= Mnemba Island =

Island off the coast of Unguja, Zanzibar, Tanzania

Mnemba Island is a single small island located about 3 km off the northeast coast of Unguja, the largest island of the Zanzibar Archipelago, Tanzania, opposite Muyuni Beach. It is roughly triangular in shape, about 500 m in diameter and about 1.5 km in circumference. It is surrounded by an oval reef seven by four kilometres in extent. These reefs have been declared a marine conservation area. Mnemba Island and its reef are sometimes called Mnemba Atoll which is incorrect because an atoll is an island that encircles a lagoon, which is not the case for Mnemba Island.
Mnemba Island is a popular scuba diving site, with a wide variety of corals and associated species, as well as occasional sightings of larger species such as turtles and dolphins. Calm conditions are most frequent in November and March, with maximum visibility. As Mnemba is a private island, non-guests are not permitted to land on the island. The island has a 500-meter exclusion zone around the island within which non-guests are not permitted.

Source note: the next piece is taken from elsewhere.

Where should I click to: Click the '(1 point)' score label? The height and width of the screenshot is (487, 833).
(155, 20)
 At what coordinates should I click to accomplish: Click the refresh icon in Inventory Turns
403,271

Mnemba Island is a 90-minute drive from Stone Town across the main Zanzibar Island, before a twenty-minute boat crossing.

The marine reserve comprises four distinct habitats which are home to a diverse array of Indian Ocean wildlife:
- Nesting place of threatened green sea turtles (monitoring and protection project has been underway since 1996)
- Three species of dolphin
- Whale sharks (the world's largest fish)
- Migratory and resident shore birds feed and roost on the Island
- Approximately 600 species of coral reef fish.

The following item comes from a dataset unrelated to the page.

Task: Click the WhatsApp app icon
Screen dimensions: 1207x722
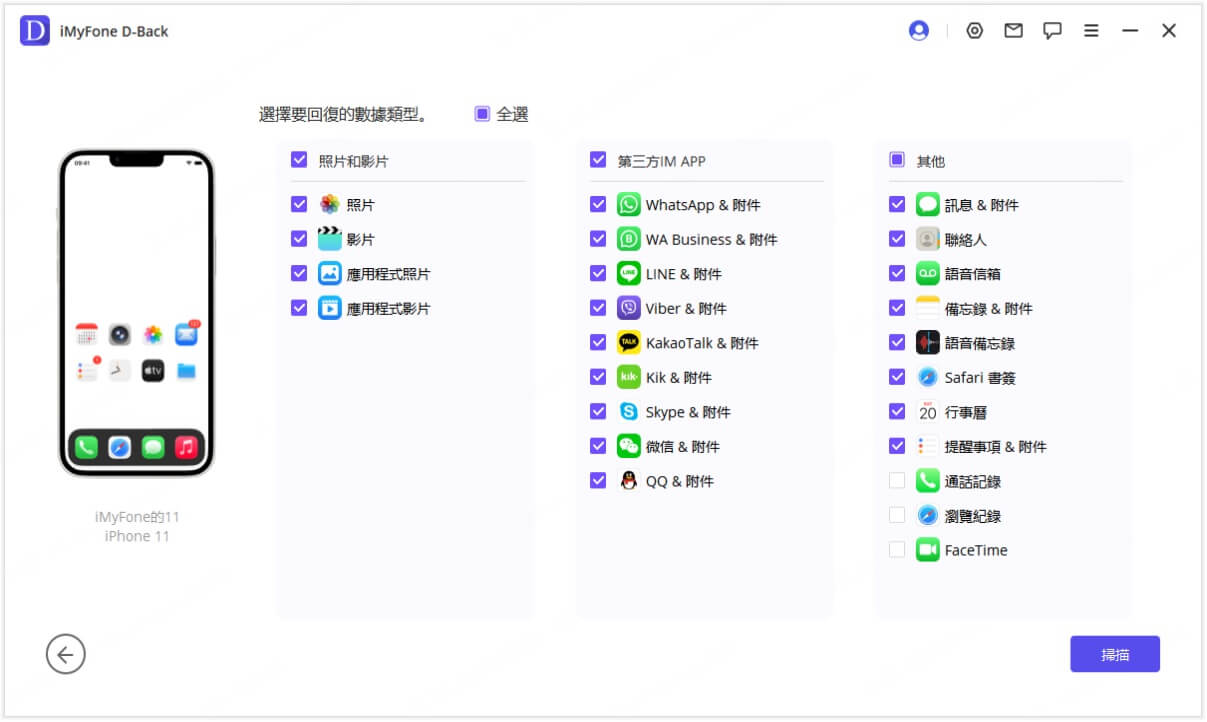Action: [627, 204]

Green sea turtles can be seen laying their eggs on the beaches between February and September.

Mnemba Island forms part of the Mnemba Island Marine Conservation Area (MIMCA), which is managed through a collaborative framework involving government authorities, local communities, and conservation organisations .

Conservation efforts focus on maintaining coral reef health, supporting marine biodiversity, and reducing human impact through regulated access. Sea turtle monitoring and protection programmes are conducted in collaboration with organisations such as Oceans Without Borders and Wild Impact.

These initiatives include data collection, community engagement, and efforts to support the long-term sustainability of marine ecosystems in the region.